“You have to say it, hon.”
Our vocation directress spoke these words to me when I was attending a retreat with our community before entering the convent. I had just spent a significant amount of time telling her my whole life story up to that point, and there was plenty of evidence that I myself had just voiced pointing to the fact that this was my vocation. And yet, I was hesitant. What if God was just using this community and this retreat as another stepping stone toward something else? What if I made this decision too soon, and it wasn’t the "right one"? Sister could see that I needed to be the one to voice my acceptance of my vocation by asking to enter.
Ultimately, I did ask for application papers that weekend and entered our community just three months later. But my initial "what-if" questions speak to a common desire of many people today to keep their options open. We flee from commitment by remaining perpetually open to a variety of choices.

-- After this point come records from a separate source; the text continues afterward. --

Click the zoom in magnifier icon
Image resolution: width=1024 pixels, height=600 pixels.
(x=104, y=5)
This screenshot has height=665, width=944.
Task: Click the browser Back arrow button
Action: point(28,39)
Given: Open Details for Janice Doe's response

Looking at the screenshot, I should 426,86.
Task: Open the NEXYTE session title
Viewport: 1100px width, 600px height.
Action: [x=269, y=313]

This common attitude today springs in part from a reduced idea of freedom. If we see freedom only as the ability to have choices, then we will avoid making a decision so we can still have choices. But are we really free in such circumstances? Are we not rather paralyzed?

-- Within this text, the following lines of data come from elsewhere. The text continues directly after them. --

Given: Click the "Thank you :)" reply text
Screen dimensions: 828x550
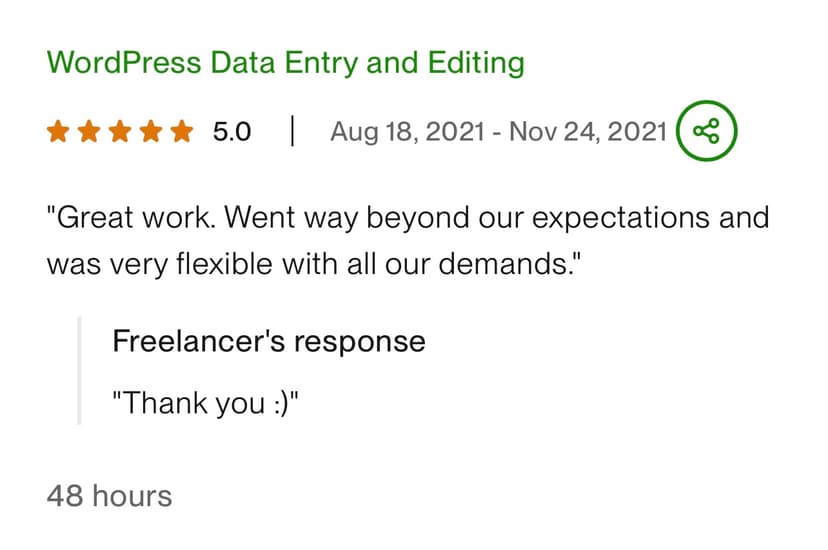Looking at the screenshot, I should click(206, 402).
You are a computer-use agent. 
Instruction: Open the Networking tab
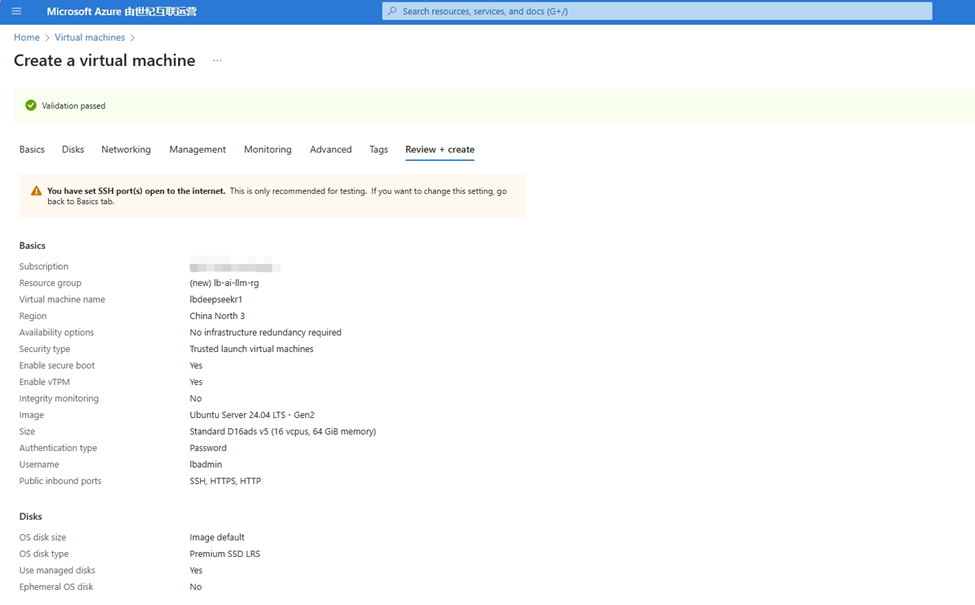coord(126,150)
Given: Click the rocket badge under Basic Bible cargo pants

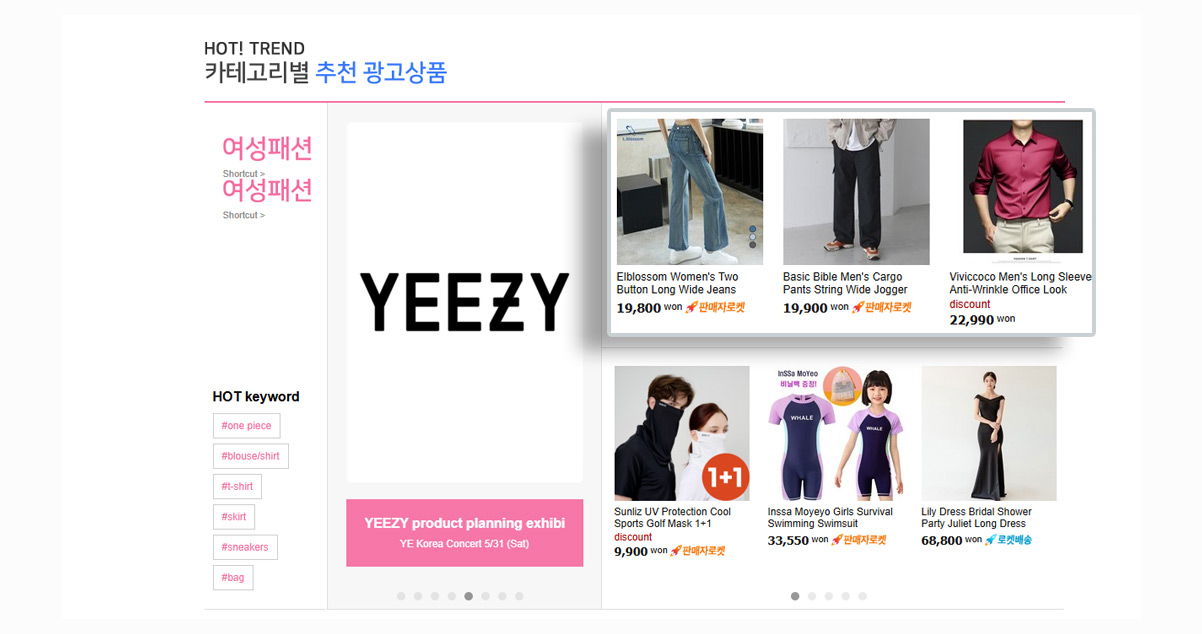Looking at the screenshot, I should click(x=882, y=307).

Freedom does not come from open options. Rather, I am most free when I find it easiest to embrace the good, the true, and the beautiful. If, instead of an "openness" that avoids decision-making, I joyfully make a decision and carry it out to its completion, then I am free. It was when I chose to ask to enter the convent that I was free to live my vocation, not when I sought to wait in case something else might come up.
In Jane Austen’s Persuasion, which takes place in 19th-century England, the main character, Anne Elliot, has followed the advice of her godmother to refuse the offer of marriage to the man she loves, because he is poor and not a gentleman. When she gave the advice, Anne’s godmother believed she had better prospects. However, now eight years later, it was clear that Anne’s choice to "keep her options open" had led her to be miserable and to fear that she had thrown away her only chance to be happy.
It is not a perpetual openness that leads to happiness, but commitment — the commitment that chooses freely to leave behind other options in pursuit of one. Married couples, having freely chosen to close the door on possible relationships with others, find happiness in pouring themselves freely and fully into their relationship with each other. Religious sisters, having freely chosen to close the door on earthly marriages, find happiness in pouring themselves freely and fully into a spousal relationship with Christ. We are most free when we choose and follow through with faithful commitment to our choice.
One practice that can prepare us for embracing bigger life commitments is to remain committed to daily prayer. Over time, this daily prayer brings peace and joy. Are you willing to make a decision to spend a certain amount of time each day with the Lord and stay true to that commitment? You have to say it.
Sr. Mary Martha Becnel is a member of the Ann Arbor-based Dominican Sisters of Mary, Mother of the Eucharist.